“[On Badlands (1973)] I tried to keep the 1950s to a bare minimum. Nostalgia is a powerful feeling; it can drown out anything. I wanted the picture to set up like a fairy tale, outside time, like Treasure Island. I hoped this would, among other things, take a little of the sharpness out of the violence, but still keep its dreamy quality.”
“As an art-house director I am supposed to hate mainstream films but I saw Peter Jackson's King Kong and liked it. I even cried when I was watching it although in my opinion this film has no artistic value at all.”
“To please the majority is the requirement of the Planet Cinema. As far as I’m concerned, I don’t make a concession to viewers, these victims of life, who think that a film is made only for their enjoyment, and who know nothing about their own existence.”
“I don't know how much movies should entertain. To me I'm always interested in movies that scar. The thing I love about JAWS is that I've never gone swimming in the ocean again.”

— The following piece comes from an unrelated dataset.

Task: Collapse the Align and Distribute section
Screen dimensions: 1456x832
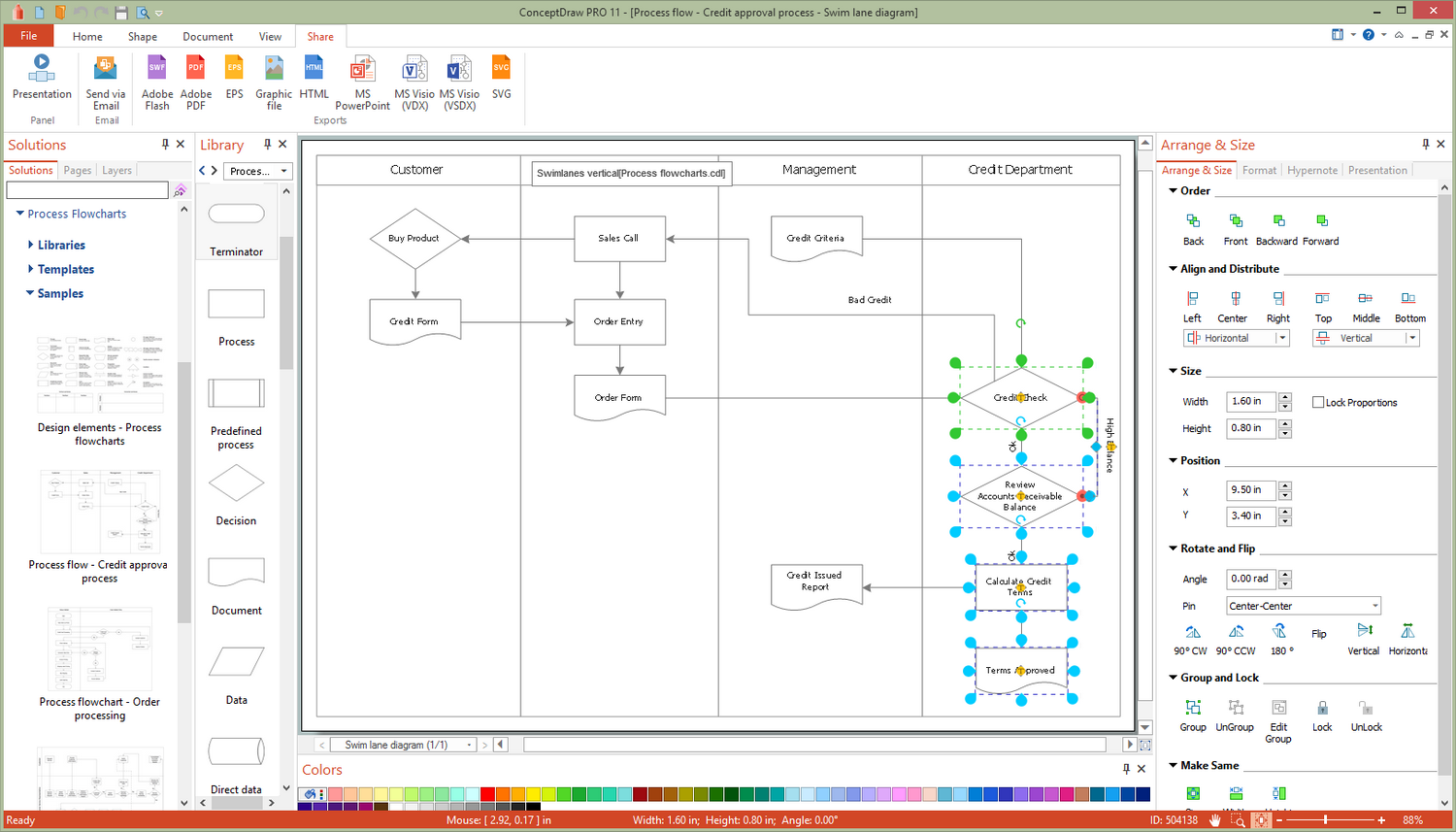Action: [x=1173, y=269]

“Juxtaposing a person with an environment that is boundless, collating him with a countless number of people passing by close to him and far away, relating a person to the whole world, that is the meaning of cinema.”
“When the wind blows straight to my chest, against me, I have plenty of energy. When the wind blows from my back, that energy disappears. During the period of tight censorship, we struggled with all our might to get our voice heard. But now that everything’s allowed, the strive has vanished. It’s like one French writer once said: an artist must always be a little hungry. Right?”

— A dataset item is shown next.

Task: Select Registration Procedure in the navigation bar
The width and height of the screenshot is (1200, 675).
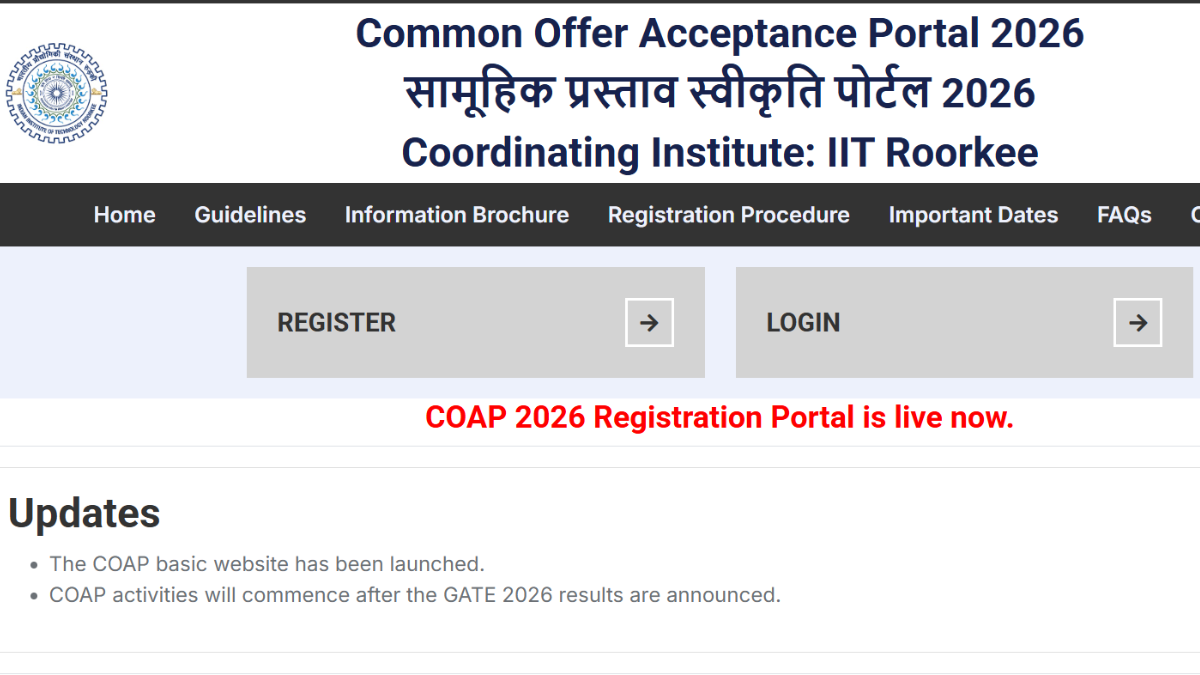Action: tap(728, 215)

“What's important for me in a film is that it be alive, that it be imbued with presence, which is basically the same thing. And that this presence, inscribed within the film, possesses a form of magic. There's something profoundly mysterious in this.”
“But in all, I don't like to engage in telling stories. I don't like to arouse the viewer emotionally or give him advice. I don't like to belittle him or burden him with a sense of guilt. These are the things I don't like in the movies.”
“I always start with characters rather than with a plot, which many critics would say is very obvious from the lack of plot in my films - although I think they do have plots - but the plot is not of primary importance to me, the characters are. ”
“I think it's important that we all try to give something to this medium, instead of just thinking about what is the most efficient way of telling a story or making an audience stay in a cinema.”